As shown in Figure 2., SB 193 as proposed, would have a more discernable impact on communities such as Berlin, Pittsfield, Franklin, Penacook, and Allenstown, relative to more property-wealthy towns such as Wolfeboro, Rye, Tuftonboro, and Moultonborough. If 1% of students across New Hampshire chose a voucher, communities with the lowest equalized valuation per pupil would need to raise local taxes by an average of $0.08 vs. $0.01 for communities with the highest equalized valuation per pupil to sustain existing programs. Similarly, if 5% of students chose vouchers, communities with the lowest equalized valuation per pupil would need to increase local taxes by an average of $0.38 vs. $0.06 for property-wealthy towns.
What About Cost Savings?
Over time, if significant numbers of students chose vouchers, municipalities may be able to lower some educational expenses; reducing the number of teachers employed by the district, for example. Reaching Higher has not run an associated analysis, however, as one cannot be conducted with a reasonable degree of accuracy. This is because state adequacy aid is completely variable (i.e., will fluctuate with every change in ADM) whereas school expenses include both fixed (e.g., building costs) and variable (e.g., the number of educators) costs. There are few true per pupil expenses (i.e., expenses that will immediately go down if the student population decreases). This means that if students select a voucher, the amount of state aid going to a community will decrease, but educational expenses may not. For example, if there are 45 third-graders grouped into 2 classes at an elementary school and 5 students chose a voucher, the school would likely not see any reduction in expenses, but would lose approximately $20,000 in state aid. Compounding this is the fact that SB 193 would allow students to select a voucher at any point during the school year, with no cap on the numbers eligible to do so, and voucher students could likewise return to the public school at any point. As a result, schools and districts could experience volatile swings in student enrollment. Accordingly, any associated budgetary savings related to SB 193 cannot be projected with accuracy.
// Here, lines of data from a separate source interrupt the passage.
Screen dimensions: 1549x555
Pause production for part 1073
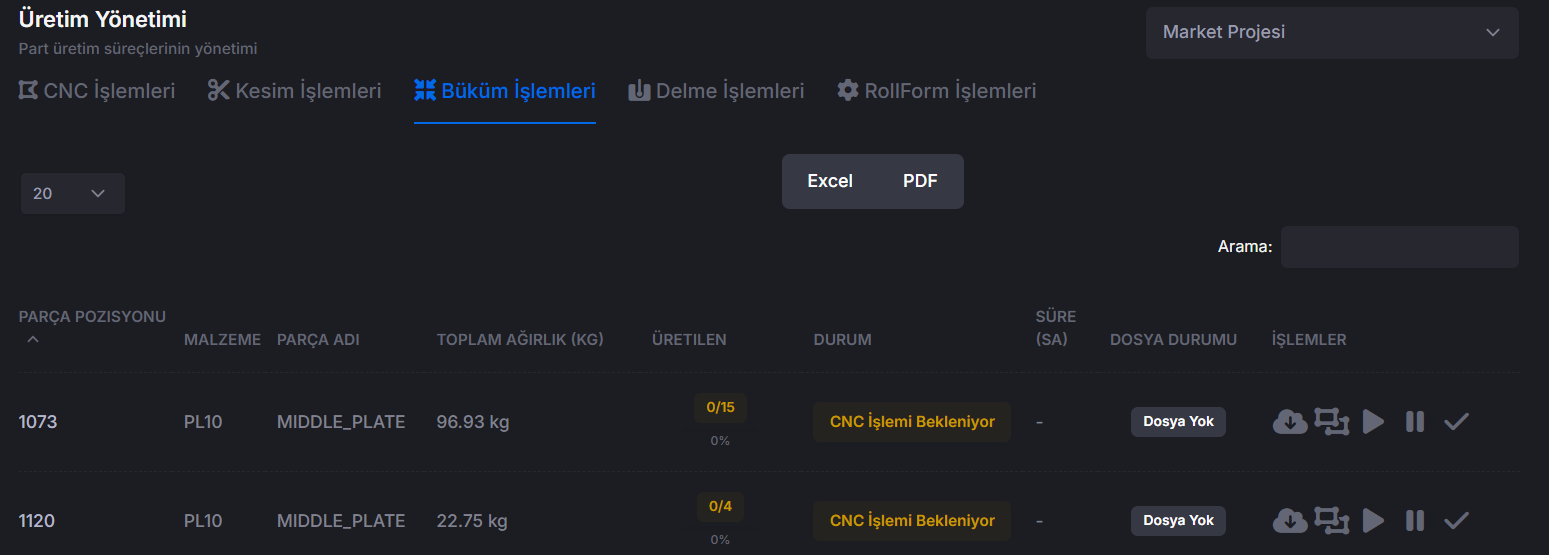1414,422
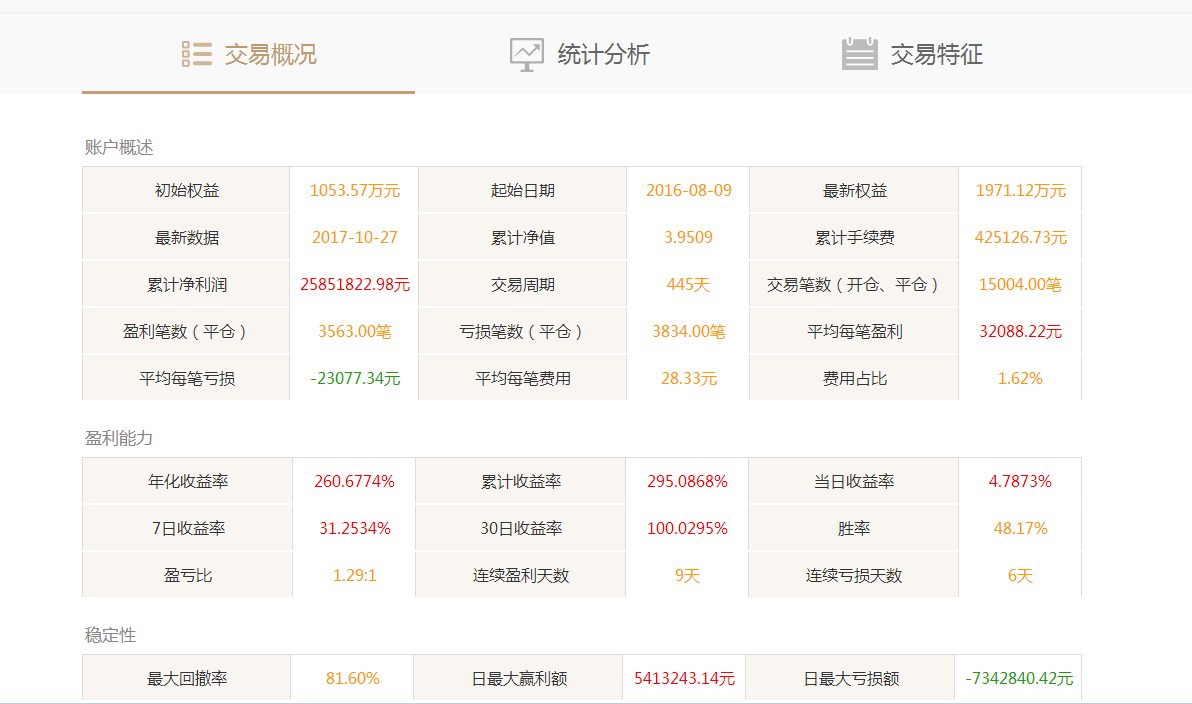
Task: Click the 初始权益 value 1053.57万元
Action: [x=355, y=190]
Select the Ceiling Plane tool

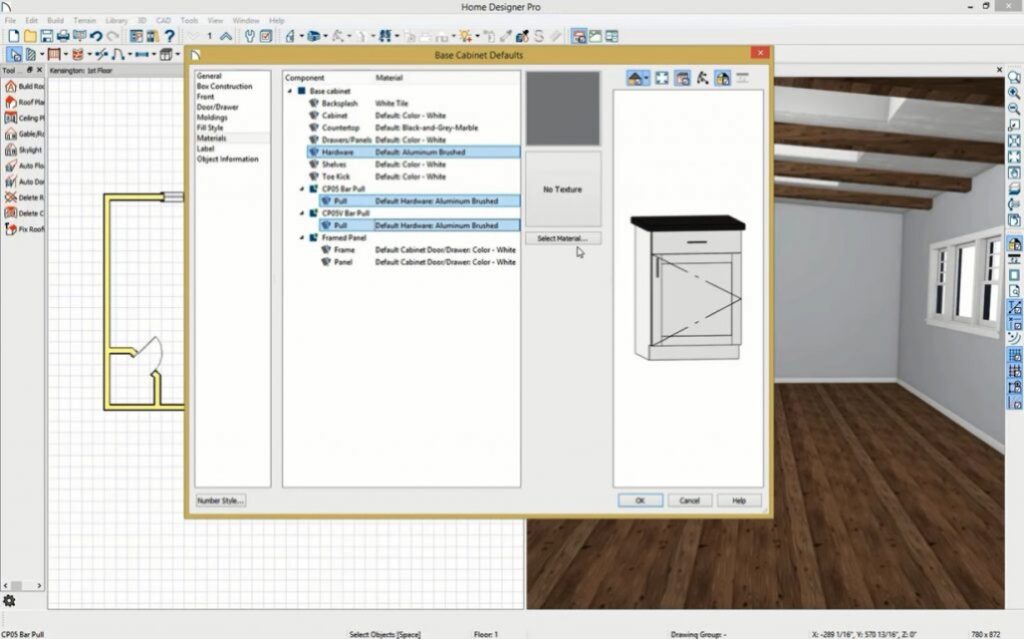click(x=10, y=118)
We use ADM to measure the number of pupils living in a given municipality because the New Hampshire Department of Education uses ADM to calculate the distribution of adequacy aid. However, it is important to note that ADM does not equal enrollment. Enrollment measures the whole number of students in a school district for specific points in time (e.g., school districts report fall enrollment as the student count as of October 1) whereas ADM reflects the number of students who live in a municipality and it incorporates fluctuations over the course of a year. As a result, ADM typically reports fractions of students to account for students who move in or out of the municipality. For example, in 2016 Berlin school district reported an October 1 enrollment of 1,174 whereas Berlin the municipality’s 2016-2017 ADM was 1,058.61. For additional information, please see the New Hampshire Department of Education’s FY 2018 Adequate Education Aid memo.